### Aim of the exercise
How many lines below contain the string "Task"? Case matters, and the reply should be the number alone.

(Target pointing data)
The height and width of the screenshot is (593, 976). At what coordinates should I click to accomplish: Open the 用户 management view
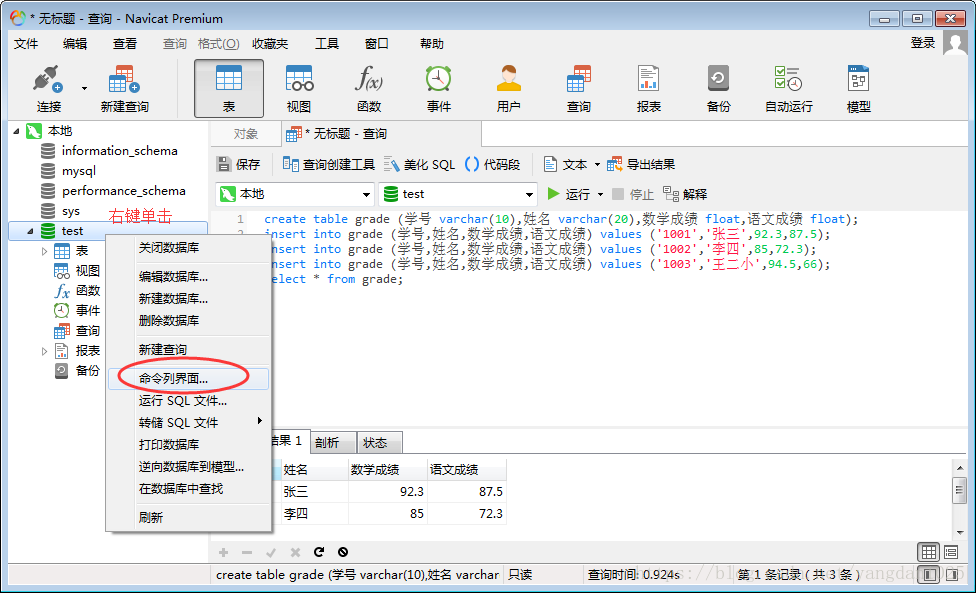[508, 85]
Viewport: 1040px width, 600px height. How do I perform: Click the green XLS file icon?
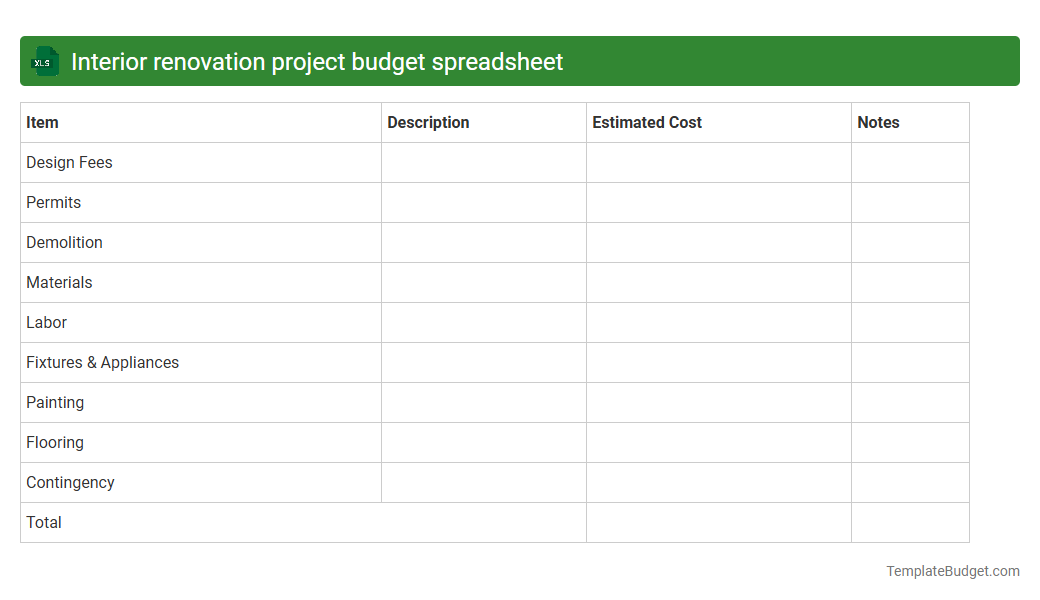tap(44, 61)
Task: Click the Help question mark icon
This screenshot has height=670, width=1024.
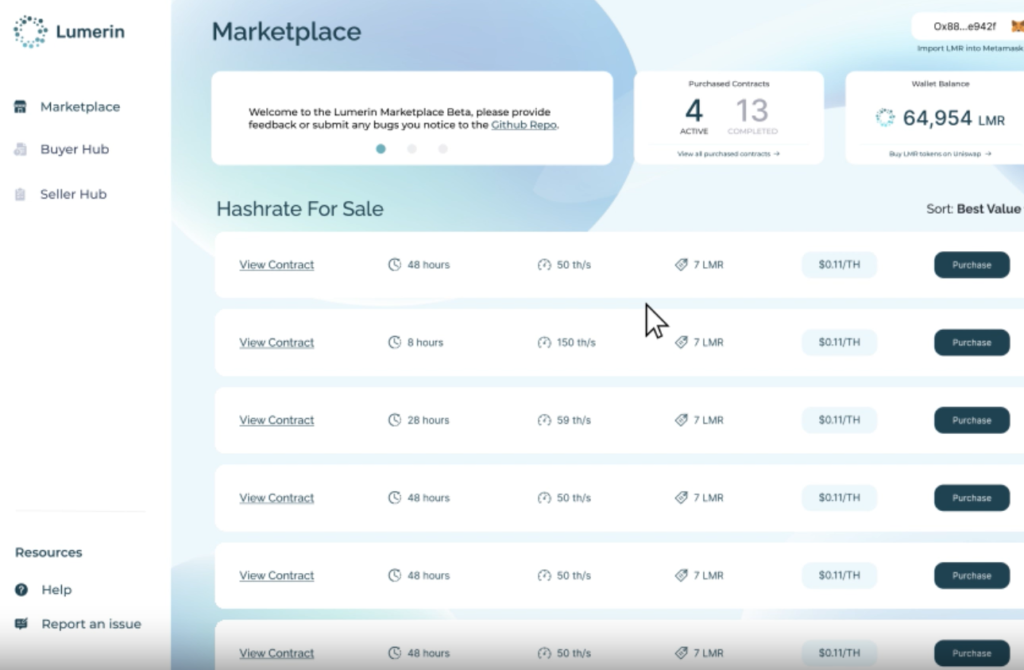Action: tap(21, 590)
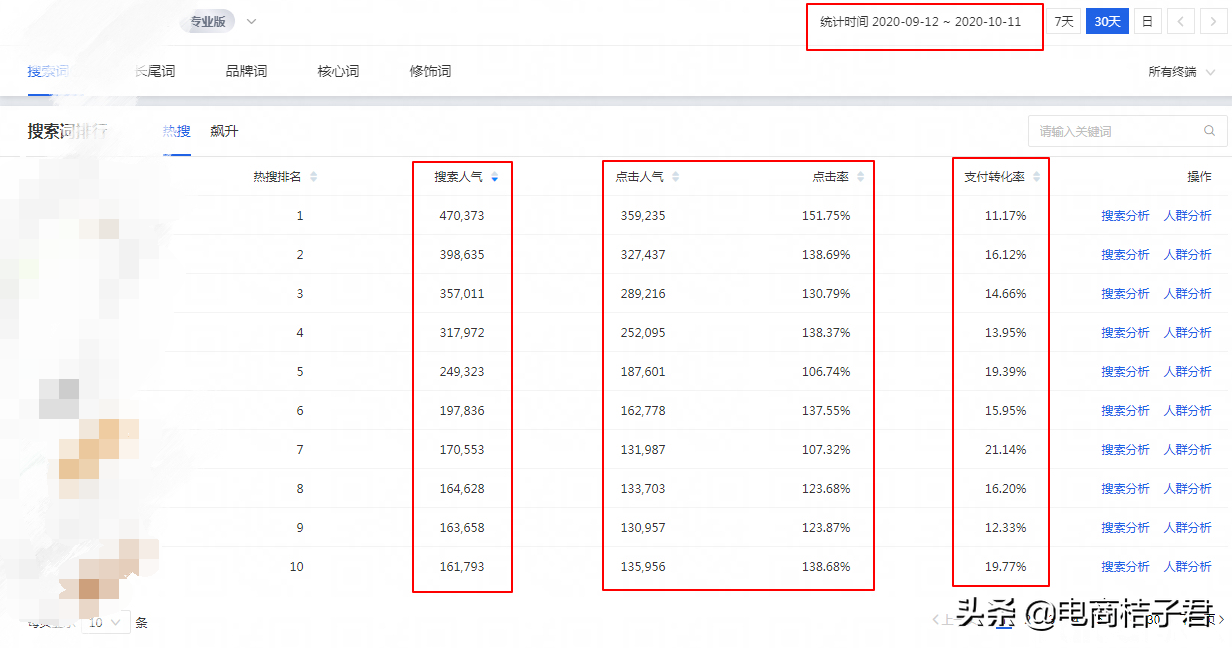Open 搜索分析 for the top-ranked keyword

tap(1125, 215)
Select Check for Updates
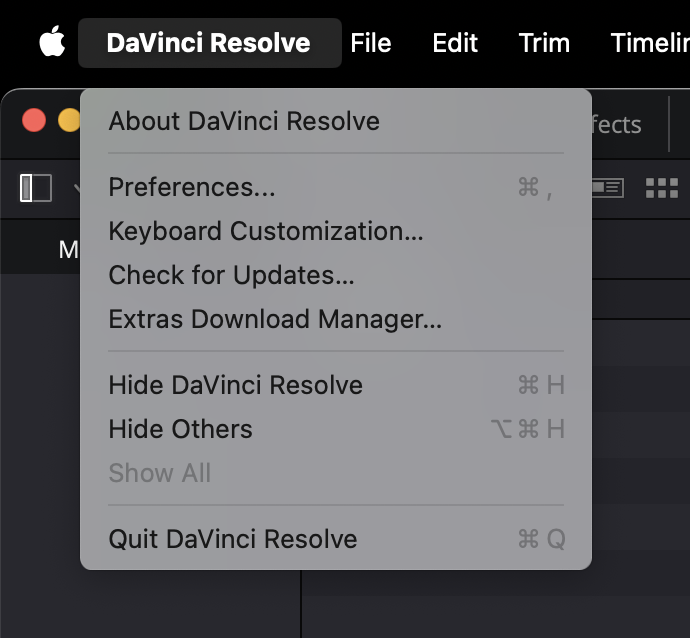 pos(231,275)
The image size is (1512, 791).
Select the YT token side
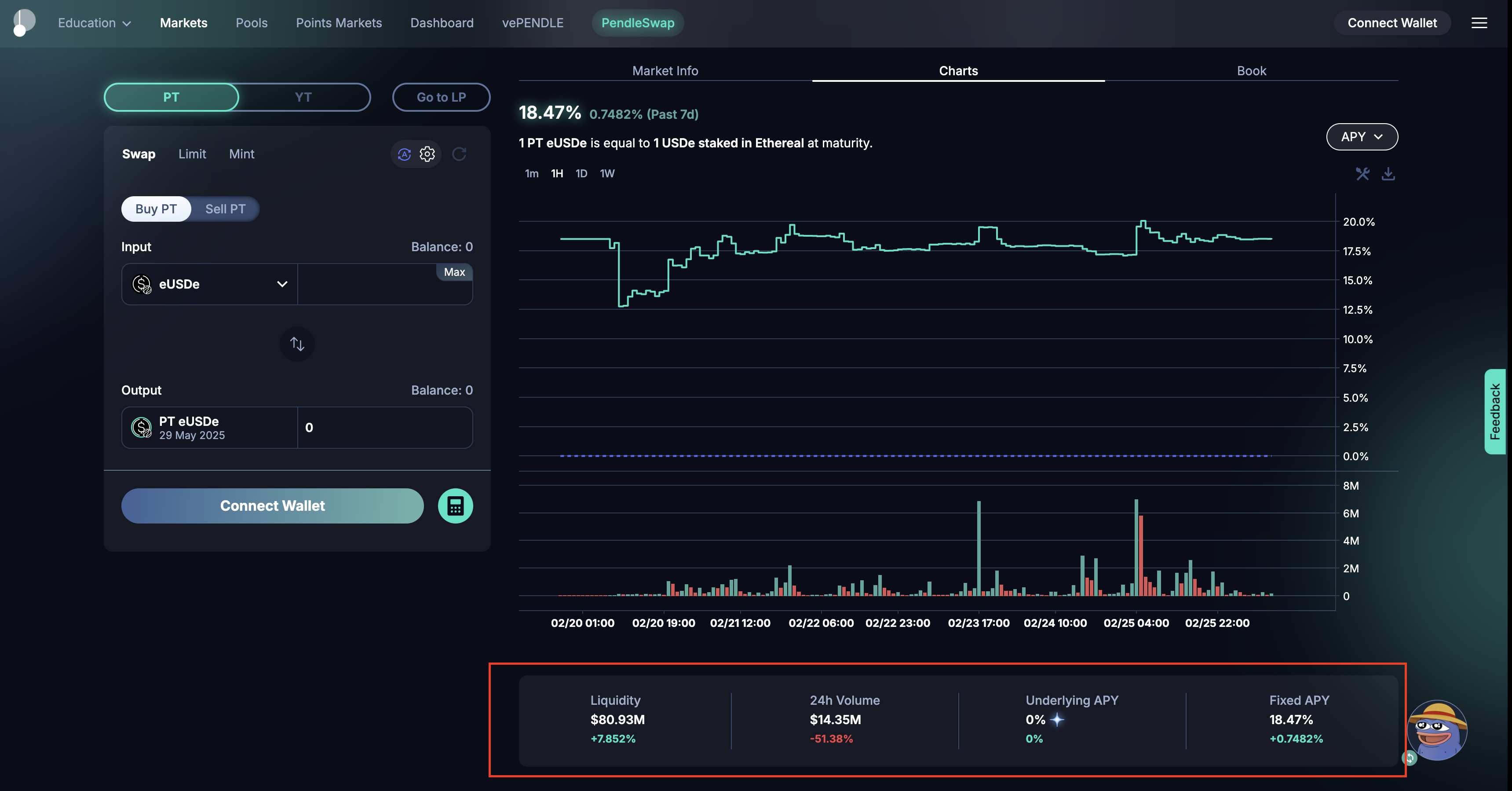[303, 97]
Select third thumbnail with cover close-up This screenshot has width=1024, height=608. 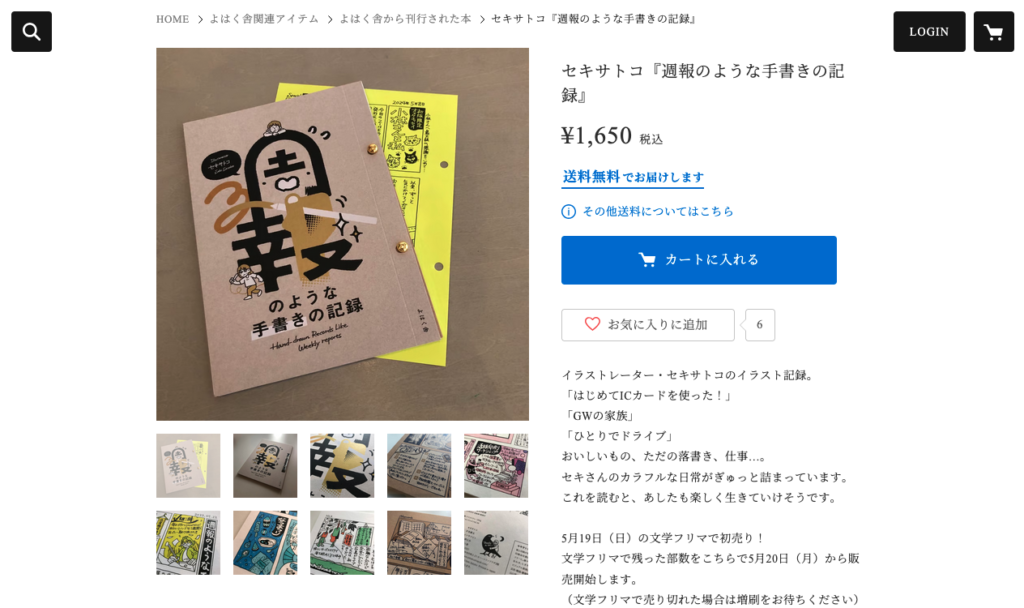342,466
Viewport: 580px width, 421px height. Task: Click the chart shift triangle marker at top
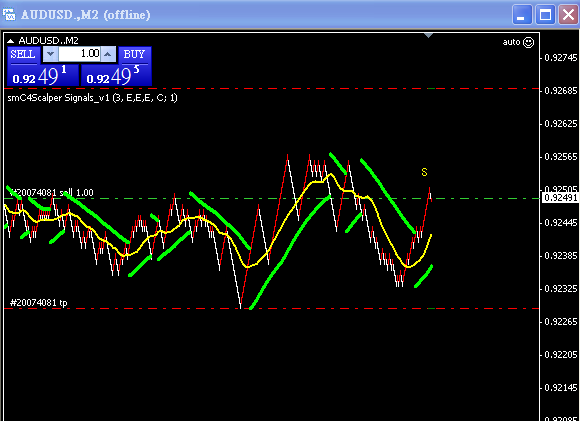pyautogui.click(x=428, y=36)
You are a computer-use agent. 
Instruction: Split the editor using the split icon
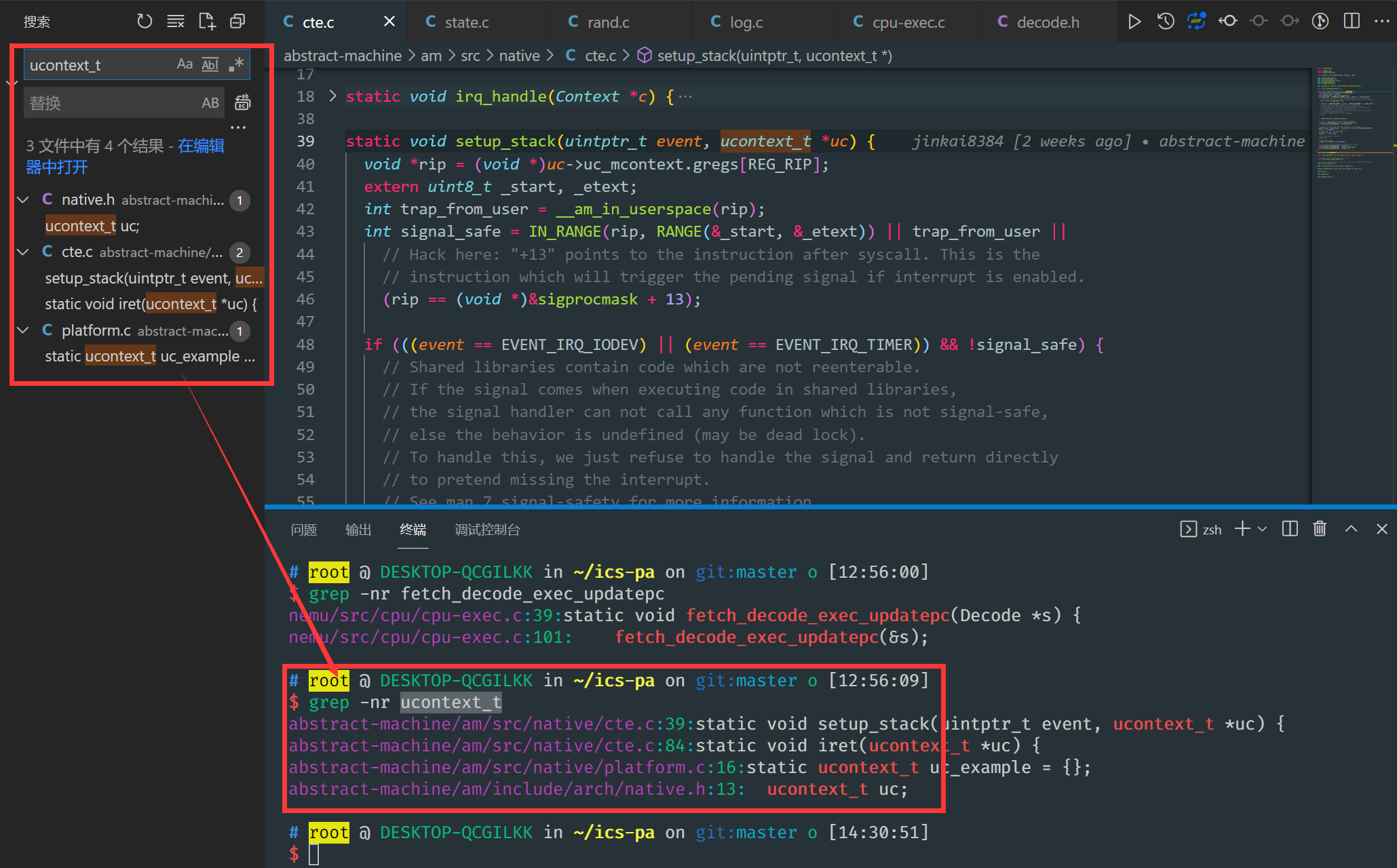pyautogui.click(x=1351, y=21)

### Right answer
2